Figure 1. Prognostic landscape of gene expression across human cancers.

Figure 1

(a) Schematic depicting PRECOG data pre-processing and analysis steps. (b) Number of patient samples with survival data included in PRECOG, organized by cancer type. Thirty-nine distinct histologies (e.g. adenocarcinoma and squamous cell carcinoma in lung cancer, different types of blood cancer) have been grouped into 18 clusters for concise display. (c) Left: Approximately 2/3 of prognostic genes (filtered for |meta-z| > 3.09, or nominal one-sided P < 0.001) are prognostic in more than one of the 39 distinct cancer histologies for which meta-z scores were computed, while the remaining 1/3 are prognostic in only a single histology; the latter are cancer-specific.
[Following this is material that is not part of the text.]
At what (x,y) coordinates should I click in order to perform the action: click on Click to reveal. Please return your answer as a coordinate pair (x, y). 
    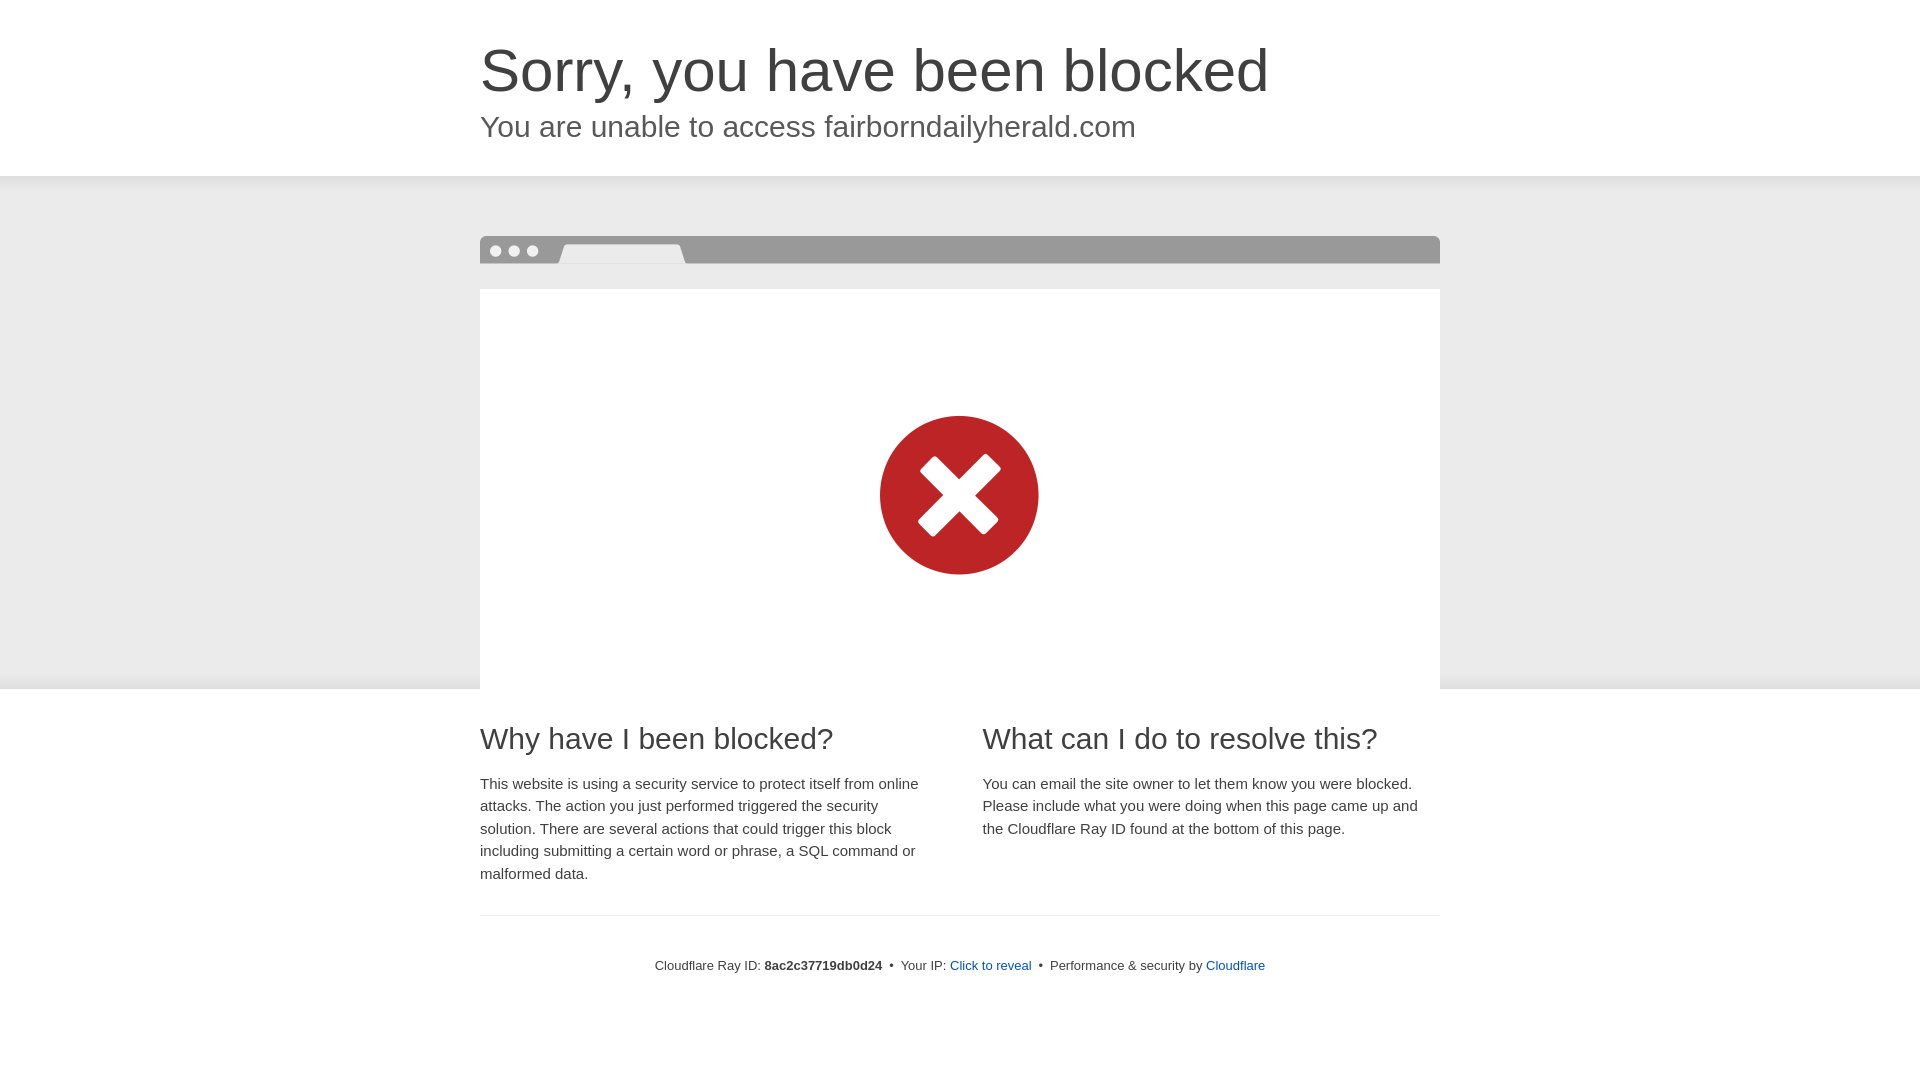
    Looking at the image, I should click on (991, 966).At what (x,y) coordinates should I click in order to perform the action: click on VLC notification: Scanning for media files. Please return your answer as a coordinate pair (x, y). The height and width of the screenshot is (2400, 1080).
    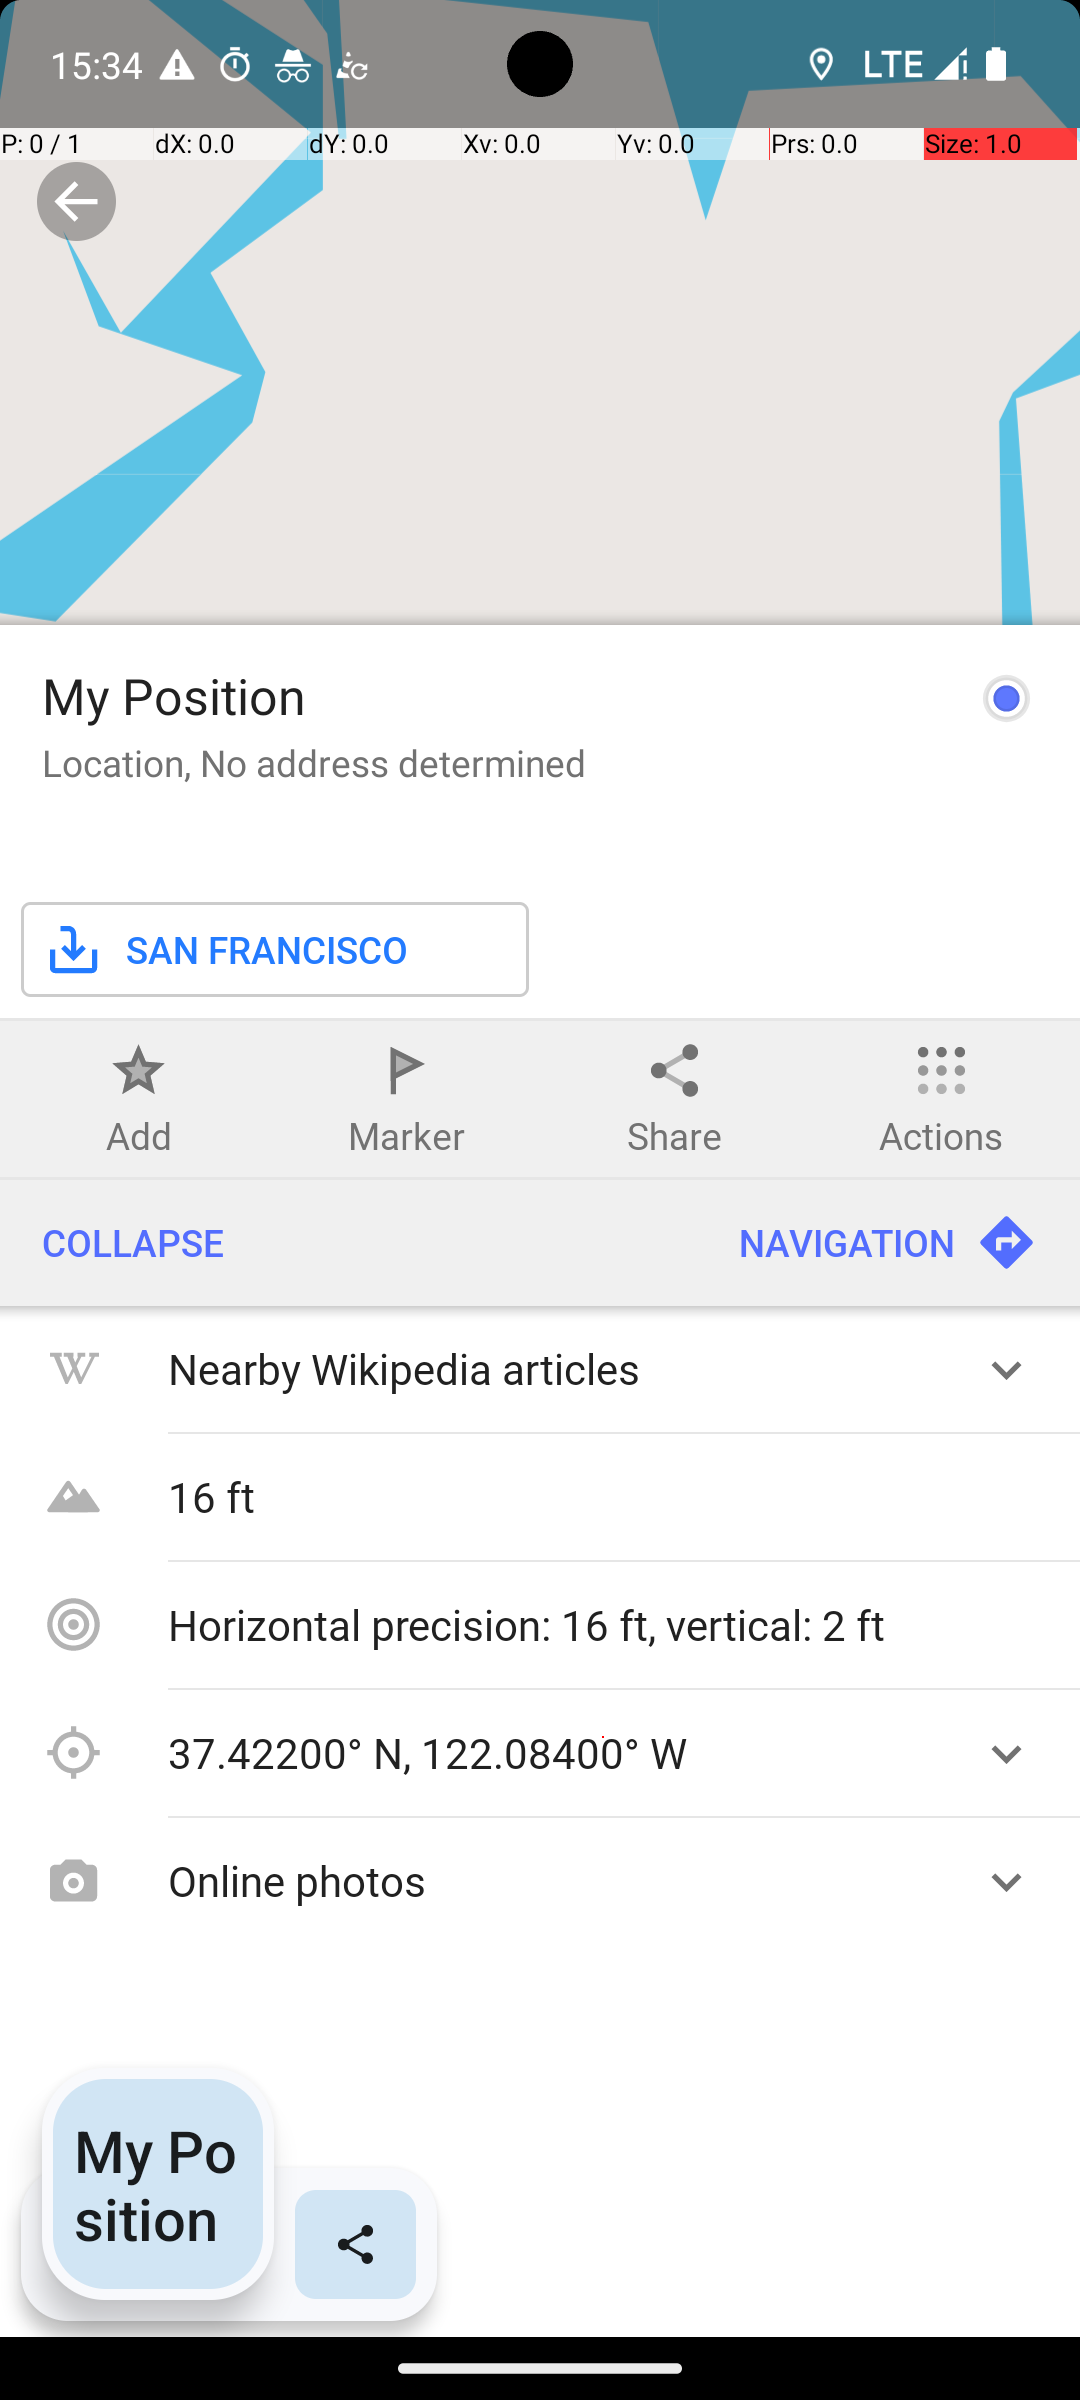
    Looking at the image, I should click on (351, 64).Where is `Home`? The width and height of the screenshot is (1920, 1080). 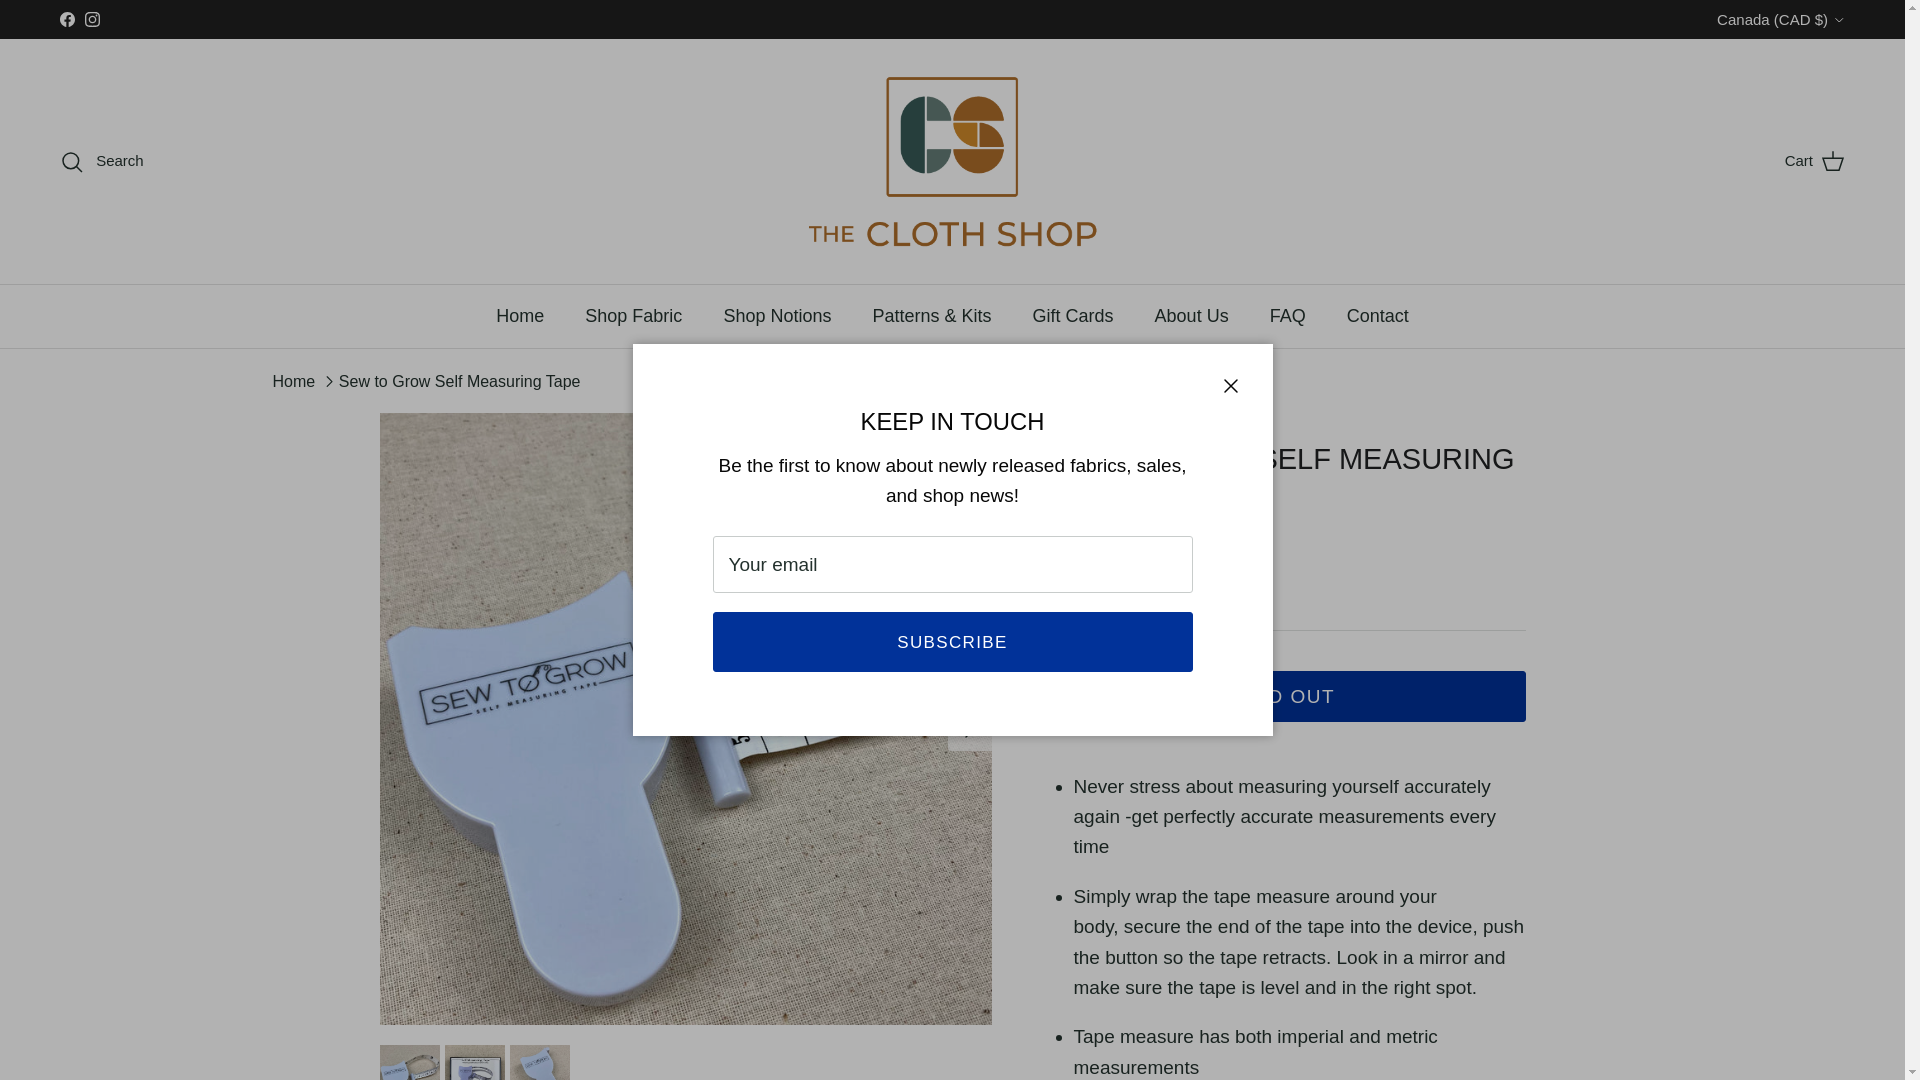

Right: Same analysis shown in the left panel but applied to randomly shuffled gene labels for each cancer in PRECOG. Based on 100,000 trials, the empirical P value for the observed enrichment of shared genes is P < 10−5. (d) Left: Heat map showing genes (rows) clustered by association between expression levels and survival outcomes across 166 individual cancer studies (columns). Z-scores represent the statistical significance of each gene's association with survival, with poor prognosis genes colored red, and favorable prognosis genes colored green. All identified clusters were ranked by compound scores that integrate cluster size with the prognostic significance of genes within each cluster; the top five ranking clusters are shown (left; Methods). Right: Representative functional enrichments for each of the five clusters, determined by analyzing annotated gene sets with a Bonferroni-corrected hypergeometric test. All clusters, including associated datasets and compound scores, are provided in Supplementary Table 3.